🤖 AI Summary
This work addresses two key challenges in offline safe reinforcement learning: the difficulty of effectively stitching high-quality transitions from suboptimal trajectories and the reliance on manually specified trade-offs when reward and cost objectives conflict. To overcome these limitations, we propose Goal-Assisted Stitching (GAS), an algorithm that enhances trajectory stitching through transition-level data augmentation and relabeling. GAS introduces an expectile regression-based objective to automatically estimate attainable reward-cost targets, enabling adaptive guidance of policy optimization without human-specified goals. By innovatively integrating data augmentation, goal learning, and distribution reshaping, GAS establishes a conditional generative framework for safe policies that operates entirely offline. Experimental results demonstrate that GAS significantly outperforms existing methods across multiple benchmark tasks, achieving higher cumulative rewards while strictly satisfying safety constraints.
📝 Abstract
Offline Safe Reinforcement Learning (OSRL) aims to learn a policy to achieve high performance in sequential decision-making while satisfying constraints, using only pre-collected datasets. Recent works, inspired by the strong capabilities of Generative Models (GMs), reformulate decision-making in OSRL as a conditional generative process, where GMs generate desirable actions conditioned on predefined reward and cost values. However, GM-assisted methods face two major challenges in OSRL: (1) lacking the ability to"stitch"optimal transitions from suboptimal trajectories within the dataset, and (2) struggling to balance reward targets with cost targets, particularly when they are conflict.
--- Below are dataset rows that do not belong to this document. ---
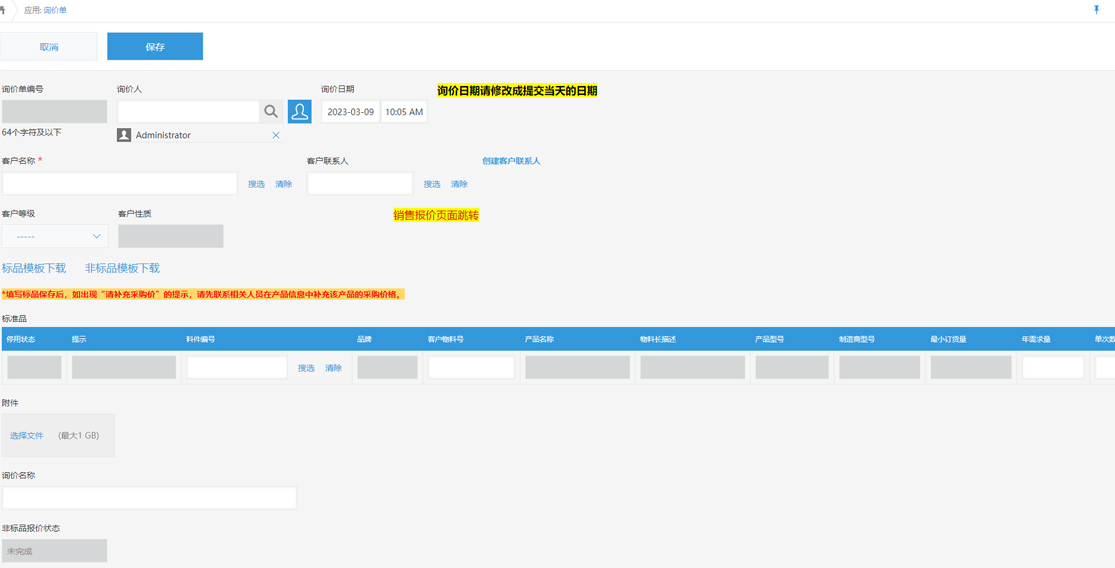The height and width of the screenshot is (568, 1115).
Task: Click 清除 next to 客户联系人 field
Action: coord(459,184)
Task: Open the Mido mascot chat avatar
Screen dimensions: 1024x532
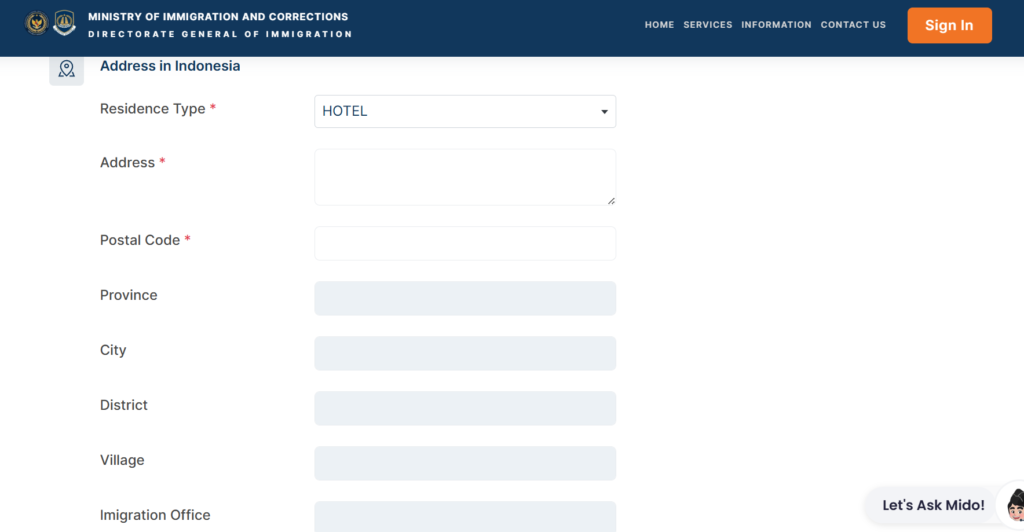Action: click(1014, 505)
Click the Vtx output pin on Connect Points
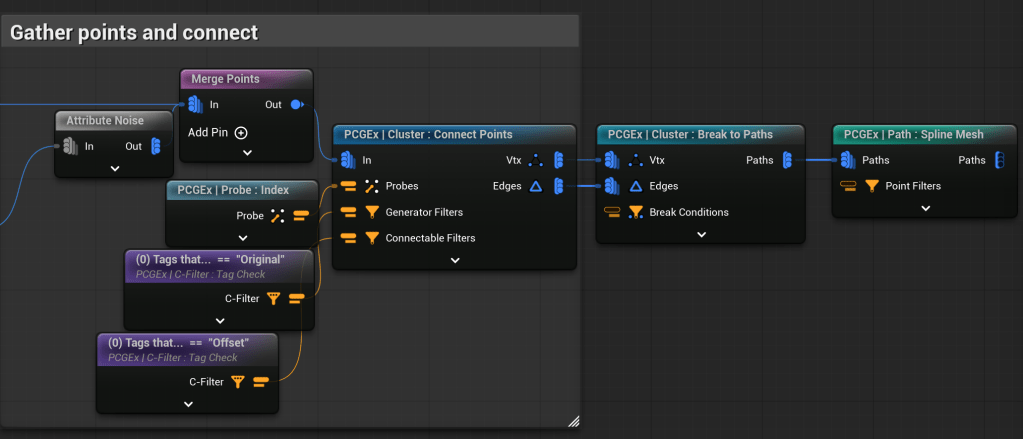This screenshot has height=439, width=1023. point(558,160)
To address these issues, we propose Goal-Assisted Stitching (GAS), a novel algorithm designed to enhance stitching capabilities while effectively balancing reward maximization and constraint satisfaction. To enhance the stitching ability, GAS first augments and relabels the dataset at the transition level, enabling the construction of high-quality trajectories from suboptimal ones. GAS also introduces novel goal functions, which estimate the optimal achievable reward and cost goals from the dataset. These goal functions, trained using expectile regression on the relabeled and augmented dataset, allow GAS to accommodate a broader range of reward-cost return pairs and achieve a better tradeoff between reward maximization and constraint satisfaction compared to human-specified values. The estimated goals then guide policy training, ensuring robust performance under constrained settings. Furthermore, to improve training stability and efficiency, we reshape the dataset to achieve a more uniform reward-cost return distribution. Empirical results validate the effectiveness of GAS, demonstrating superior performance in balancing reward maximization and constraint satisfaction compared to existing methods.